En effet, pour invoquer une telle erreur, il faut que le cocontractant est eu connaissance du caractère essentiel pour l’auteur de l’erreur de la qualité qui fait défaut à la chose.

Il faut donc que les qualités essentielles de la chose aient été convenu entre les parties, ce que rappelle aujourd’hui l’article 1133 qui consacre cette jurisprudence qui dispose que les qualités essentielles de la prestation sont celles qui ont été expressément ou tacitement convenues et en considération des quelles les parties ont contracté.

 

 –>  Comment prouver que mon cocontractant a bien été averti du caractère essentiel pour moi de telle ou telle qualité ?

 – Soit le contrat prévoit expressément qu’une telle qualité soit essentielle ou contient des éléments qui permettent de le déduire.
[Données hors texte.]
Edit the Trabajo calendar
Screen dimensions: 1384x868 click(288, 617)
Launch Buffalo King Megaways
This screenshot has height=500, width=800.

Dans ces cas-là, l’annulation pourra être facilement obtenue.

 – A l’inverse, ce sera à la victime de l’erreur de montrer que son cocontractant connaissait l’importance qu’elle accordait à cette qualité précise.

Pour faciliter la tâche de la victime, la jurisprudence distingue 2 situations :

  • Si l’erreur porte sur une qualité objectivement essentielle = essentielle pour tout un chacun, pour tout le monde, alors elle est présumé avoir été convenu entre les parties.
  • SI en revanche il s’agit d’une qualité essentielle qu’aux yeux de l’auteur de l’erreur et donc subjectivement essentielle, ce dernier devra prouver qu’il avait informé son cocontractant du caractère pour lui essentiel de cette qualité.

 

Le Code Civil réformé ne fait pas allusion à cette jurisprudence mais il n’y a a priori aucune raison pour que ces règles relatives à la qualité essentielle ne soit plus appliqué par les juges.

 

L’article 1133 alinéa 3 prévoit une exception, un cas où l’erreur sur une qualité essentielle de la prestation ne peut pas entraîner la nullité du contrat :

 

« L’acceptation d’un aléa sur une qualité de la prestation exclu l’erreur relative à cette qualité » 

Il s’agit encore une fois de la consécration d’une solution jurisprudentielle qui a notamment été appliqué dans la célèbre affaire du VERROU DE FRAGONARD : dans cette affaire, le tableau a été vendu avec, dès le départ, connu des deux parties, un aléa sur l’auteur véritable du tableau. Or, par la suite, est apparue la possibilité d’identifier à 100% l’auteur du tableau et la preuve a rapporté que c’était vraiment un FRAGONARD.

 –>  Le vendeur a voulu obtenir l’annulation du contrat en invoquant une erreur sur la qualité essentielle de la chose. La Cour de Cassation a refusé de prononcer l’annulation au motif que les parties avaient accepté un aléa sur l’authenticité et qu’elle ne pouvait plus désormais invoquer une erreur.

 

Cette règle ancienne, exprimée par un adage « l’aléa chasse l’erreur ».  –>  Les parties ont accepté un risque en contractant : si le risque se réalise elles ne peuvent plus demander la nullité du contrat.

 

                               c)- L’erreur sur les qualités essentielles du cocontractant 

On l’appelait avant la réforme l’erreur sur la personne. Comme l’erreur sur les qualités essentielles de la prestation, cette erreur ne peut être une cause de nullité qui si ces qualités étaient déterminantes.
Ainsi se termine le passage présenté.